Instructions for the task - The first line of the entries is where the copy starts and the line with "Identify the click" is where it ends; set down each line exactly, both ends included, and drop pictures.

Pixel coordinate grounding data -
+++

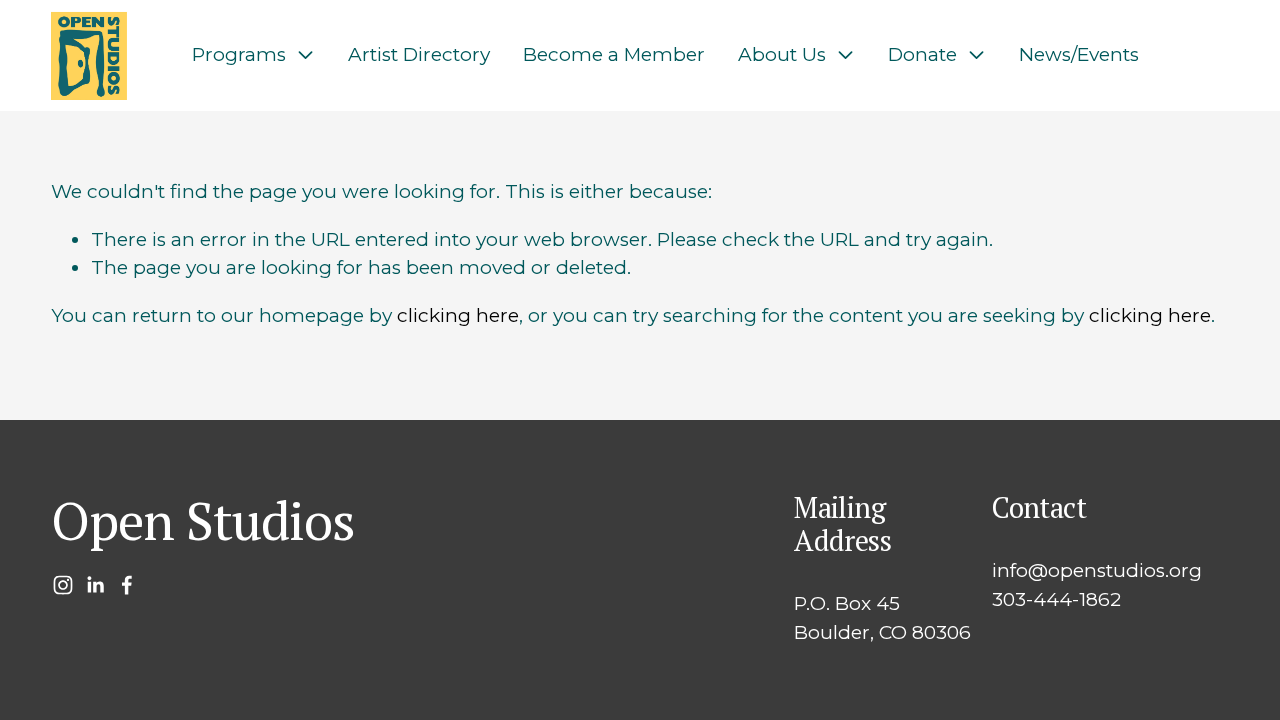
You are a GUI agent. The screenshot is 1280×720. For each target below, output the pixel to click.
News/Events (1079, 54)
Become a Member (614, 54)
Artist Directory (419, 54)
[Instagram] (63, 585)
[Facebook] (127, 585)
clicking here (458, 315)
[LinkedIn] (95, 585)
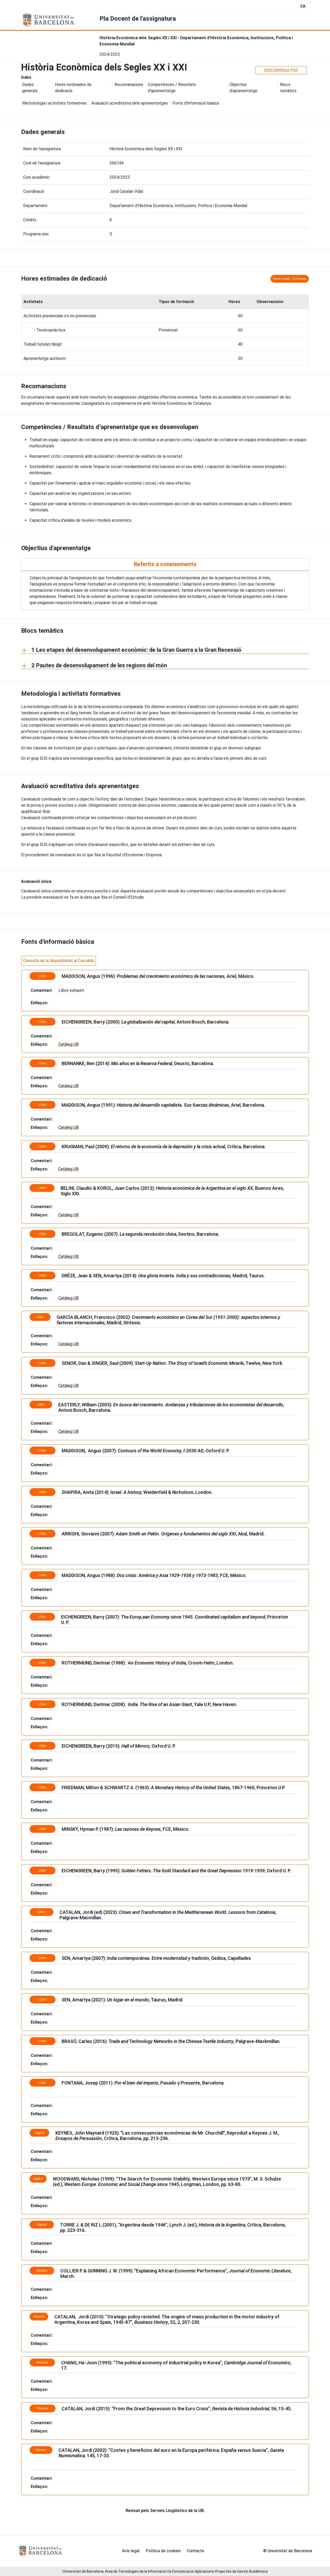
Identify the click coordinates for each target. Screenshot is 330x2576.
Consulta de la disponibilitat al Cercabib (58, 960)
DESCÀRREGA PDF (281, 70)
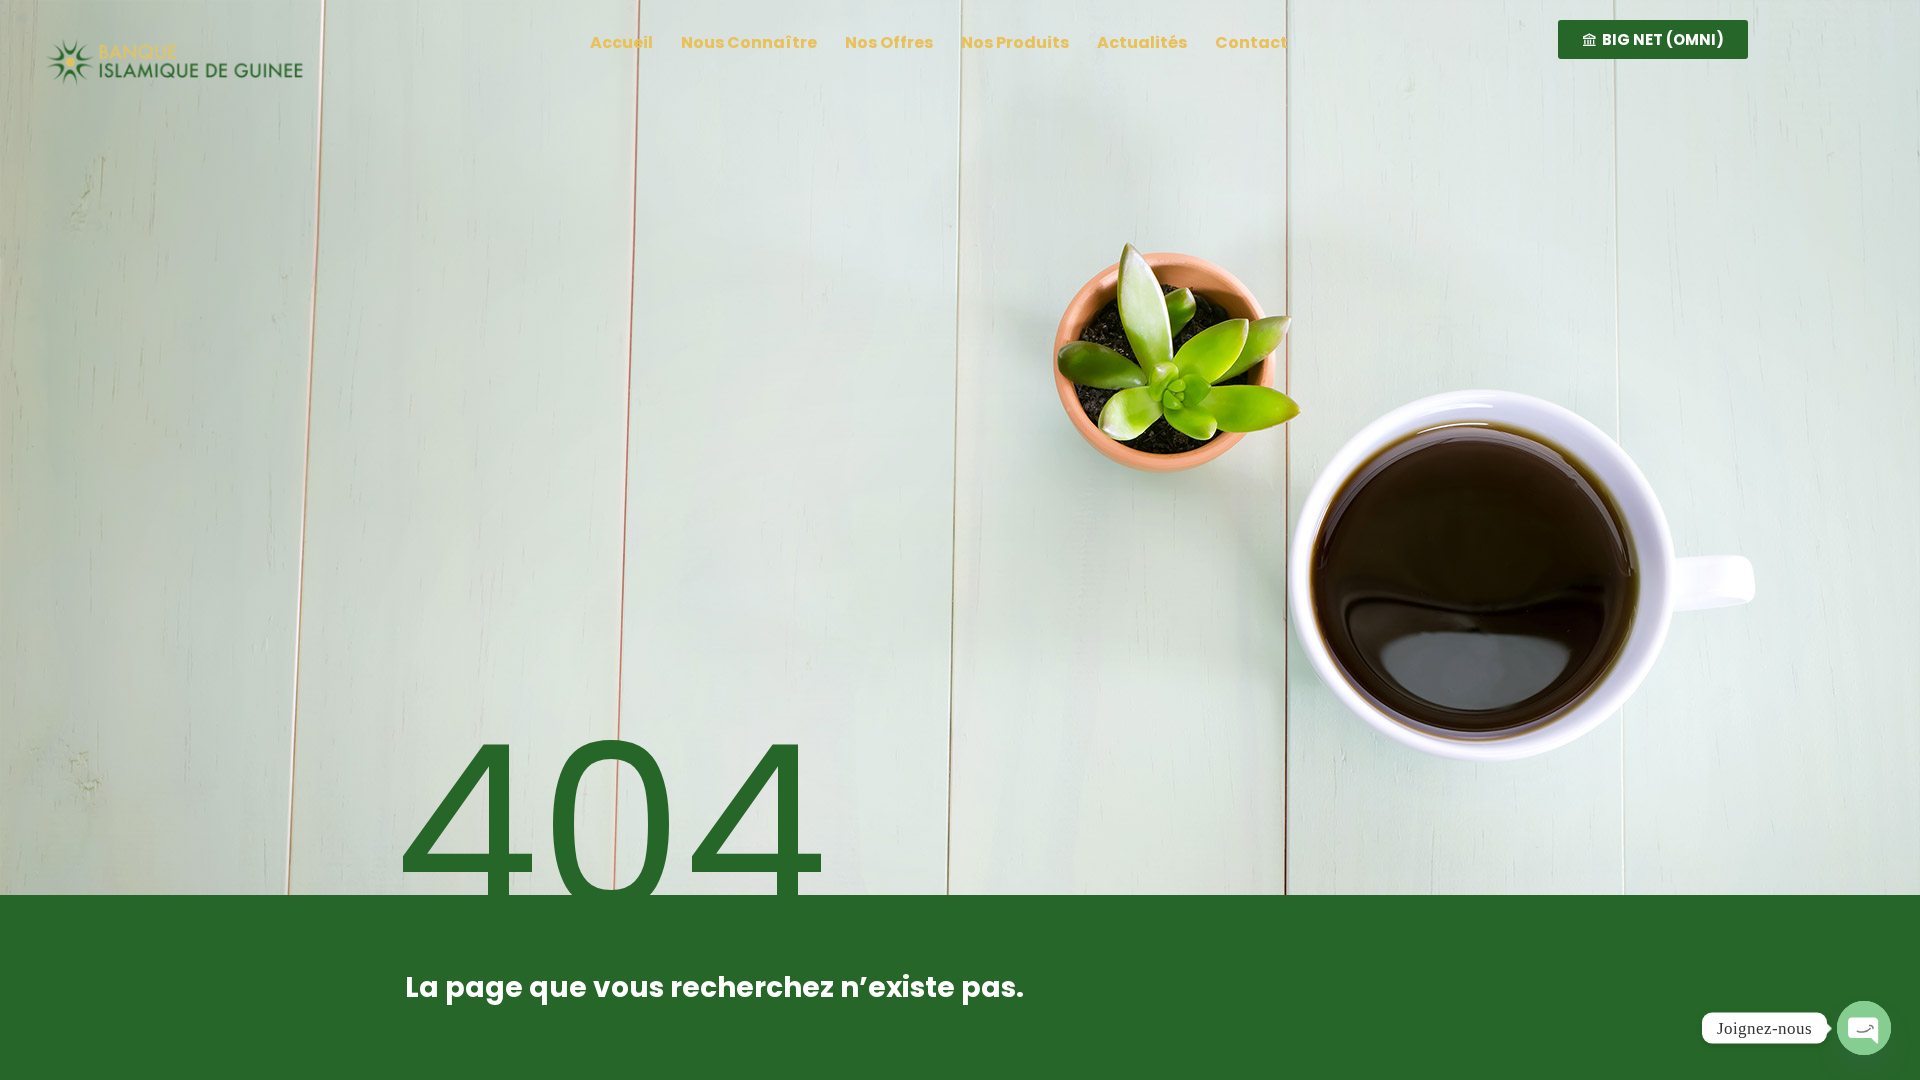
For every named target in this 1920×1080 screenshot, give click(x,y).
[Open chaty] (1864, 1028)
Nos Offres (889, 42)
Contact (1251, 42)
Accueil (621, 42)
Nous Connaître (749, 42)
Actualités (1142, 42)
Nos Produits (1015, 42)
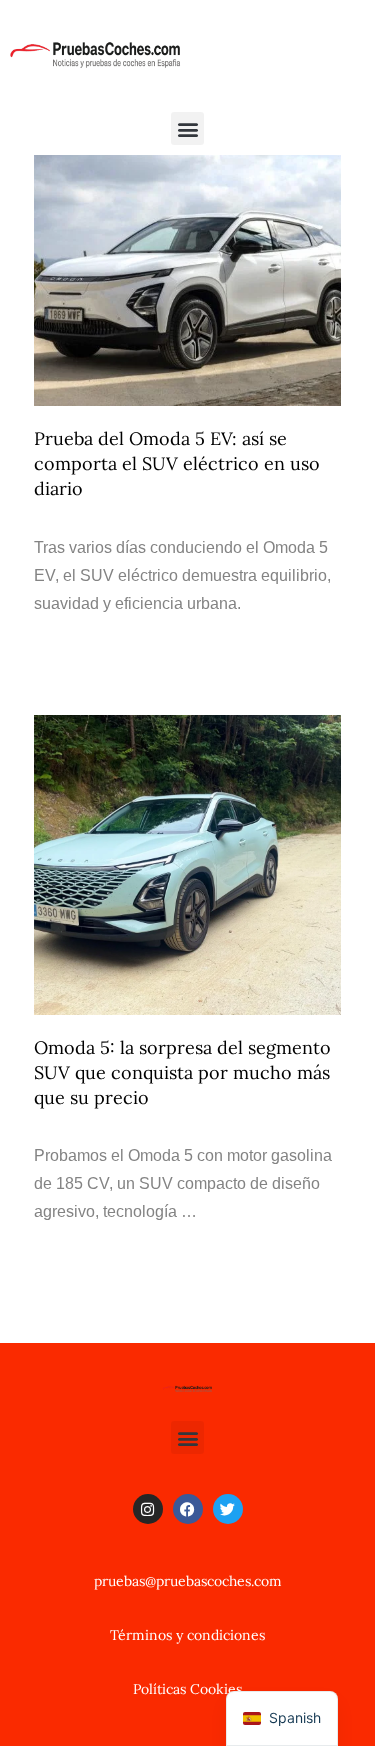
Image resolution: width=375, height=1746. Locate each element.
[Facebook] (188, 1509)
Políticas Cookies (187, 1689)
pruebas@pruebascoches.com (188, 1581)
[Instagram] (148, 1509)
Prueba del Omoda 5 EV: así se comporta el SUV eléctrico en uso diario (177, 463)
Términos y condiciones (187, 1635)
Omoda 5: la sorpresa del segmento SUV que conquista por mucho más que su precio (182, 1072)
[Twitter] (228, 1509)
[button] (187, 128)
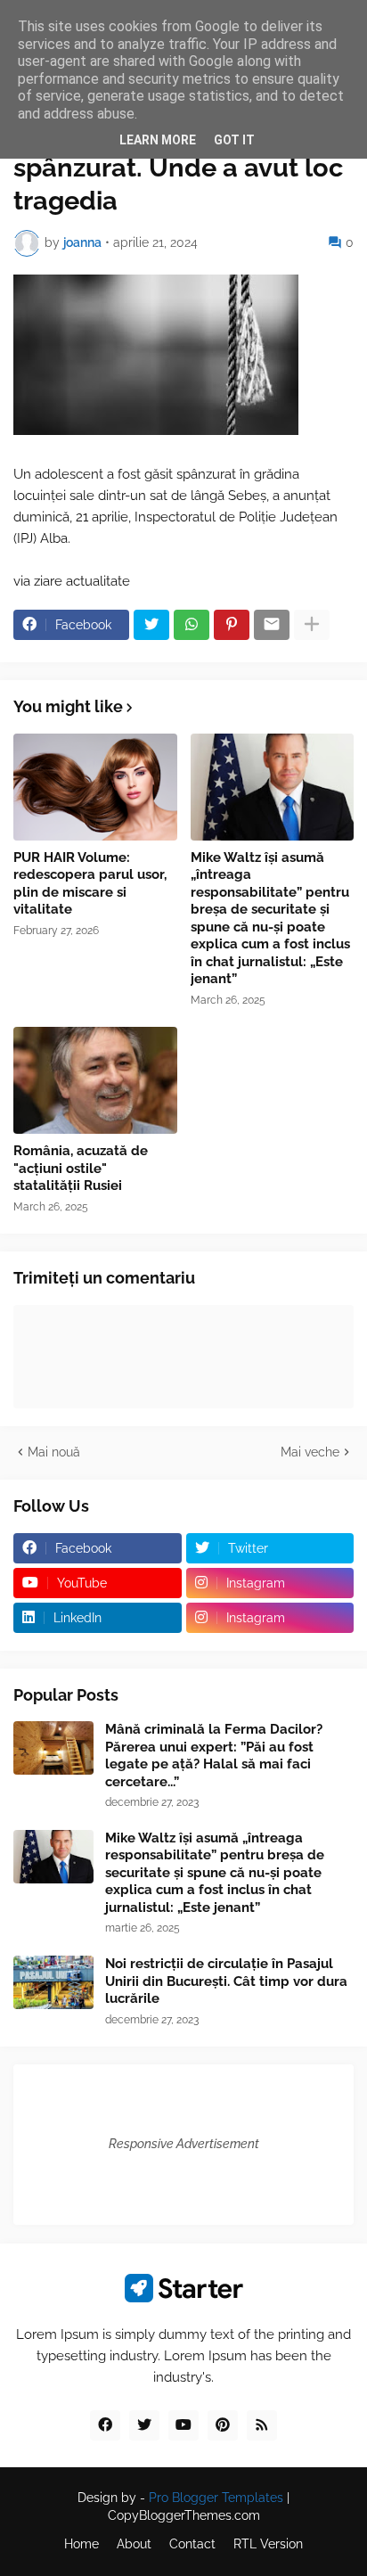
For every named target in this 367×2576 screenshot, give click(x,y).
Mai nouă (54, 1452)
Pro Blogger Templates (216, 2497)
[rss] (262, 2425)
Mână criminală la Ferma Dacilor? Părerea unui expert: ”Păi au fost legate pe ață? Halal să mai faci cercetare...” (213, 1755)
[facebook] (105, 2425)
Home (81, 2544)
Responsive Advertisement (184, 2144)
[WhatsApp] (191, 625)
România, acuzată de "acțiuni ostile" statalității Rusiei (80, 1168)
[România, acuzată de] (95, 1080)
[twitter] (144, 2425)
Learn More (157, 140)
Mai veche (310, 1452)
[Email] (272, 625)
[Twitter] (151, 625)
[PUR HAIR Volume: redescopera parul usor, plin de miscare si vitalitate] (95, 787)
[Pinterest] (231, 625)
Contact (192, 2544)
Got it (234, 140)
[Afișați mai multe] (312, 625)
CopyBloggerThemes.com (184, 2515)
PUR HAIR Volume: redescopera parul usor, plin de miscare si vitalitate (90, 883)
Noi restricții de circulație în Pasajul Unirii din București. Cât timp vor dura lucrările (226, 1981)
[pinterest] (223, 2425)
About (134, 2544)
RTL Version (268, 2544)
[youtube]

+++

Written answer -
You are a GUI agent. The screenshot is 1280×720. For each target below, output the pixel to click.
News/Events (1079, 54)
Become a Member (614, 54)
Artist Directory (419, 54)
[Instagram] (63, 585)
[Facebook] (127, 585)
clicking here (458, 315)
[LinkedIn] (95, 585)
Identify the click coordinates for each target. Screenshot is 330x2576.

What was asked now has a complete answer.